### RECORDS FOR PROCESSING
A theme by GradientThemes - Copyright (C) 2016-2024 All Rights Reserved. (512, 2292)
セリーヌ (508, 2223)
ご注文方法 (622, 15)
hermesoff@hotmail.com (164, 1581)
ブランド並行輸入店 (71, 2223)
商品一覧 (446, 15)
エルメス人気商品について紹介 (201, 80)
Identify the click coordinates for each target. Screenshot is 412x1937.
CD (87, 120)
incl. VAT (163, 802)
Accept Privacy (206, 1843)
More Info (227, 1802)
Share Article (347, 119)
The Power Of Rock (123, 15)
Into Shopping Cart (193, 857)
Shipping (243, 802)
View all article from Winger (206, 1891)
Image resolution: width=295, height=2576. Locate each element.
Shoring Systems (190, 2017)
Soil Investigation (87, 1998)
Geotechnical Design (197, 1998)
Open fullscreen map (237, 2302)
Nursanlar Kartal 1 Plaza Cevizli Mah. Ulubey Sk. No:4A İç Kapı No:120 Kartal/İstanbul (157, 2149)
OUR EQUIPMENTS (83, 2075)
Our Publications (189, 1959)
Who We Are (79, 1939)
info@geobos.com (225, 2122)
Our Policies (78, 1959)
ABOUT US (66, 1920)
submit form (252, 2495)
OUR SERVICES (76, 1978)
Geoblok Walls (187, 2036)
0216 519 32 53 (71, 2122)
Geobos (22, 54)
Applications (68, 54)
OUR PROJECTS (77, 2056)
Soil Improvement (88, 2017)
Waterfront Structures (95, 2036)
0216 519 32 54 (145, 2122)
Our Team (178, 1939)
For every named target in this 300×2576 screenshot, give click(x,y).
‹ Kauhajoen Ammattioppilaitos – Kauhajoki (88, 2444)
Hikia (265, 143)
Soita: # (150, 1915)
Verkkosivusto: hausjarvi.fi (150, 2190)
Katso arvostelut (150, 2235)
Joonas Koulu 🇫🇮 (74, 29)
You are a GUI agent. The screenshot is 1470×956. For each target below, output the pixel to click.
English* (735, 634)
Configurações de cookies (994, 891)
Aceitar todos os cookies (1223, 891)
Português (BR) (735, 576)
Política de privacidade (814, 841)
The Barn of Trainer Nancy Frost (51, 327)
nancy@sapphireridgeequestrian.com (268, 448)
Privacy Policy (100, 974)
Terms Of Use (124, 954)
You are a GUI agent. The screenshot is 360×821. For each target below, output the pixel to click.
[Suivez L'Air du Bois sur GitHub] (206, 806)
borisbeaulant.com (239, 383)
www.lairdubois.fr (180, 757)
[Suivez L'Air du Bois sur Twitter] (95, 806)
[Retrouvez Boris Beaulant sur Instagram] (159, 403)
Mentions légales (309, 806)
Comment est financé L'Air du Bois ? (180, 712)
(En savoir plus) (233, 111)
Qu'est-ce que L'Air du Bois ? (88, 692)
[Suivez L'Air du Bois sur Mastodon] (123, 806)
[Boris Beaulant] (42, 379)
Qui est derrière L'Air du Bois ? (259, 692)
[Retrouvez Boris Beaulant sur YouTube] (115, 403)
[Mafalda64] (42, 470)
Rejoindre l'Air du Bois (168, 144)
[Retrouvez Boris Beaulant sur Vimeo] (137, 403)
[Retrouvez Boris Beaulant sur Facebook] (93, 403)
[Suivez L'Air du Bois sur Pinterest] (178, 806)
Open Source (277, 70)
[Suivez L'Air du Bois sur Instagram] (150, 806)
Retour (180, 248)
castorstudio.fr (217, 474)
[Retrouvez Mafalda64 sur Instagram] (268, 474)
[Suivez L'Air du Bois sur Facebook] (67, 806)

### ASSIGNMENT
Write out the entries verbatim, all of them.

### ANSWER TO THE PROBLEM
A theme by GradientThemes - Copyright (C) 2016-2024 All Rights Reserved. (512, 2292)
セリーヌ (508, 2223)
ご注文方法 (622, 15)
hermesoff@hotmail.com (164, 1581)
ブランド並行輸入店 (71, 2223)
商品一覧 (446, 15)
エルメス人気商品について紹介 (201, 80)
Identify the click coordinates for each target. Screenshot is 412x1937.
CD (87, 120)
incl. VAT (163, 802)
Accept Privacy (206, 1843)
More Info (227, 1802)
Share Article (347, 119)
The Power Of Rock (123, 15)
Into Shopping Cart (193, 857)
Shipping (243, 802)
View all article from Winger (206, 1891)
Image resolution: width=295, height=2576. Locate each element.
Shoring Systems (190, 2017)
Soil Investigation (87, 1998)
Geotechnical Design (197, 1998)
Open fullscreen map (237, 2302)
Nursanlar Kartal 1 Plaza Cevizli Mah. Ulubey Sk. No:4A İç Kapı No:120 Kartal/İstanbul (157, 2149)
OUR EQUIPMENTS (83, 2075)
Our Publications (189, 1959)
Who We Are (79, 1939)
info@geobos.com (225, 2122)
Our Policies (78, 1959)
ABOUT US (66, 1920)
submit form (252, 2495)
OUR SERVICES (76, 1978)
Geoblok Walls (187, 2036)
0216 519 32 53 (71, 2122)
Geobos (22, 54)
Applications (68, 54)
OUR PROJECTS (77, 2056)
Soil Improvement (88, 2017)
Waterfront Structures (95, 2036)
0216 519 32 54 (145, 2122)
Our Team (178, 1939)
For every named target in this 300×2576 screenshot, give click(x,y).
‹ Kauhajoen Ammattioppilaitos – Kauhajoki (88, 2444)
Hikia (265, 143)
Soita: # (150, 1915)
Verkkosivusto: hausjarvi.fi (150, 2190)
Katso arvostelut (150, 2235)
Joonas Koulu 🇫🇮 (74, 29)
You are a GUI agent. The screenshot is 1470×956. For each target below, output the pixel to click.
English* (735, 634)
Configurações de cookies (994, 891)
Aceitar todos os cookies (1223, 891)
Português (BR) (735, 576)
Política de privacidade (814, 841)
The Barn of Trainer Nancy Frost (51, 327)
nancy@sapphireridgeequestrian.com (268, 448)
Privacy Policy (100, 974)
Terms Of Use (124, 954)
You are a GUI agent. The screenshot is 360×821. For each target below, output the pixel to click.
[Suivez L'Air du Bois sur GitHub] (206, 806)
borisbeaulant.com (239, 383)
www.lairdubois.fr (180, 757)
[Suivez L'Air du Bois sur Twitter] (95, 806)
[Retrouvez Boris Beaulant sur Instagram] (159, 403)
Mentions légales (309, 806)
Comment est financé L'Air du Bois ? (180, 712)
(En savoir plus) (233, 111)
Qu'est-ce que L'Air du Bois ? (88, 692)
[Suivez L'Air du Bois sur Mastodon] (123, 806)
[Boris Beaulant] (42, 379)
Qui est derrière L'Air du Bois ? (259, 692)
[Retrouvez Boris Beaulant sur YouTube] (115, 403)
[Mafalda64] (42, 470)
Rejoindre l'Air du Bois (168, 144)
[Retrouvez Boris Beaulant sur Vimeo] (137, 403)
[Retrouvez Boris Beaulant sur Facebook] (93, 403)
[Suivez L'Air du Bois sur Pinterest] (178, 806)
Open Source (277, 70)
[Suivez L'Air du Bois sur Instagram] (150, 806)
Retour (180, 248)
castorstudio.fr (217, 474)
[Retrouvez Mafalda64 sur Instagram] (268, 474)
[Suivez L'Air du Bois sur Facebook] (67, 806)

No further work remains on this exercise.